The best collection in my opinion is the Annotated Sherlock Holmes. I have the Baring Gould edition which I swear by, but I heard that the new Leslie Klinger edition is pretty good as well.


----------



## Bird's One View (Dec 31, 2007)

I am looking forward to seeing Downey as Holmes.


----------



## Gradstudent78 (May 7, 2003)

Bird's One View said:


> I am looking forward to seeing Downey as Holmes.


Photos just released:
https://justjared.buzznet.com/2008/10/10/robert-downey-jr-as-sherlock-holmes-first-pictures/


----------



## Kav (Jun 19, 2005)

Oh well, it could have been Tom Cruise and John Travolta doing a scientologist buddy film.


----------



## Holdfast (Oct 30, 2005)

Gradstudent78 said:


> Photos just released:
> https://justjared.buzznet.com/2008/10/10/robert-downey-jr-as-sherlock-holmes-first-pictures/


Is that Kirsten Dunst under the heavy hooker make-up/dress in one of the other pics in that album?

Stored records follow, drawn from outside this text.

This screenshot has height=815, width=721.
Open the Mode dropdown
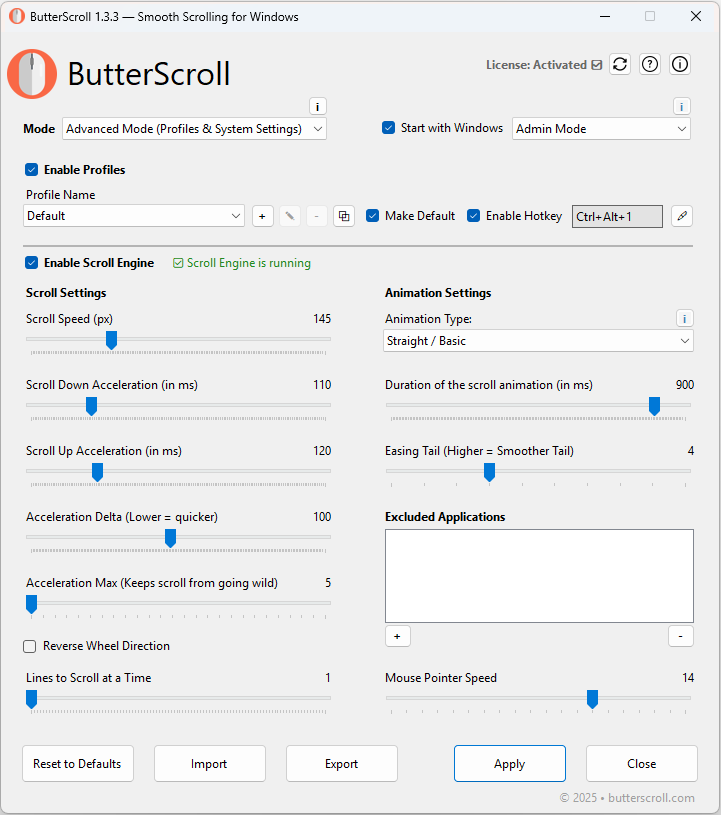click(x=193, y=128)
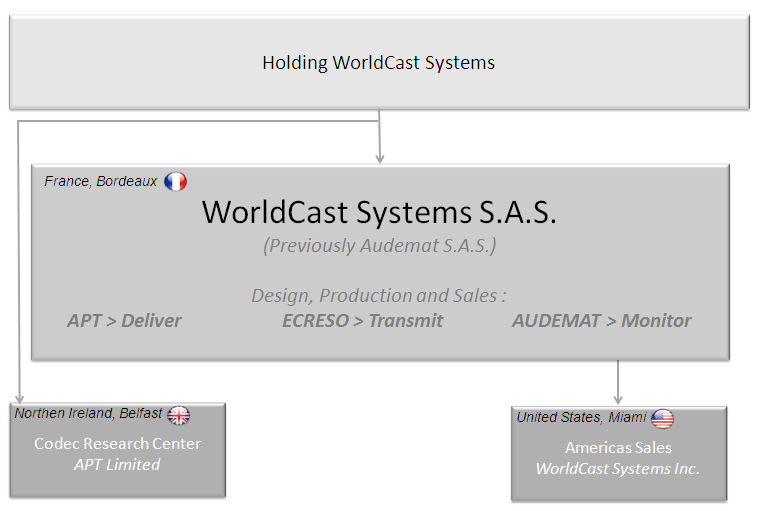This screenshot has width=759, height=511.
Task: Click the APT Limited company name
Action: click(x=117, y=464)
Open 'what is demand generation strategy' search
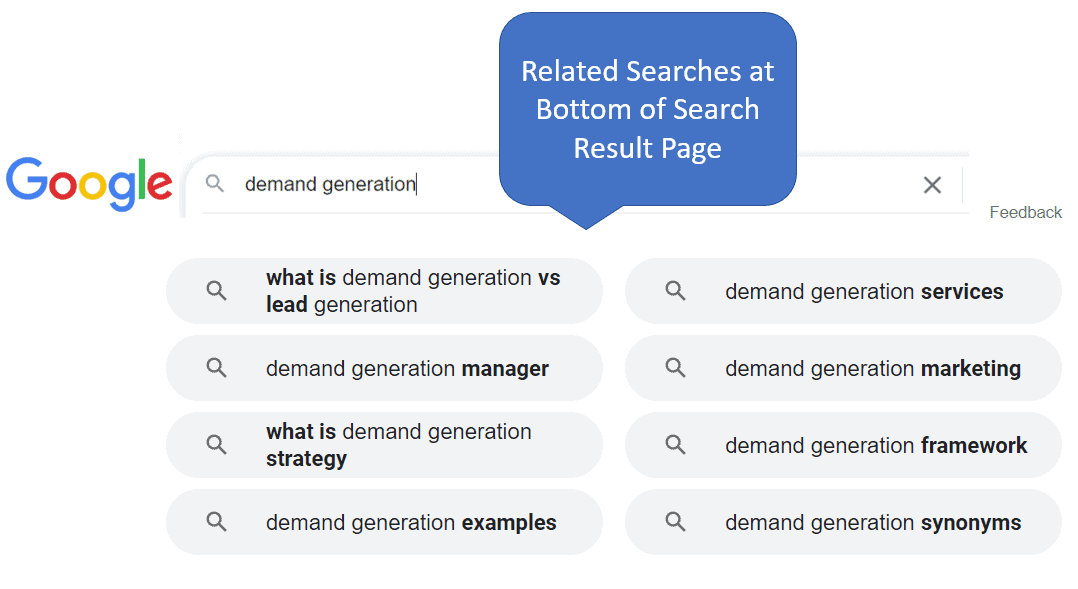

I presume Holmes is just in one of his many disguises in that pic and it's not that he's hit hard economic times!


----------



## Gradstudent78 (May 7, 2003)

Holdfast said:


> Is that Kirsten Dunst under the heavy hooker make-up/dress in one of the other pics in that album?
> 
> I presume Holmes is just in one of his many disguises in that pic and it's not that he's hit hard economic times!


She's not in the cast list so I would guess no. I think it's Rachel McAdams.


----------



## Dr.Watson (Sep 25, 2008)

Lets hope and pray that is a disguise, if not this will be a very new type of Holmes.


----------



## Zingari (Jul 9, 2007)

If anyone is interested in the Inverness Cape I have actually found a company that still makes them!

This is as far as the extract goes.